»»

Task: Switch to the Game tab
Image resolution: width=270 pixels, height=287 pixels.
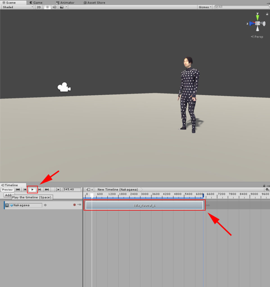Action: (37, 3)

««
»»

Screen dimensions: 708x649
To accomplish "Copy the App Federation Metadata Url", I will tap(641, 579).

««
»»

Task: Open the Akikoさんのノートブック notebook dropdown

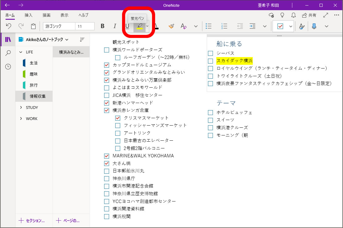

««

Working through the entries above, copy every line in which "Task" is found.

Task: Switch to the Game tab
Task: Open the Akikoさんのノートブック notebook dropdown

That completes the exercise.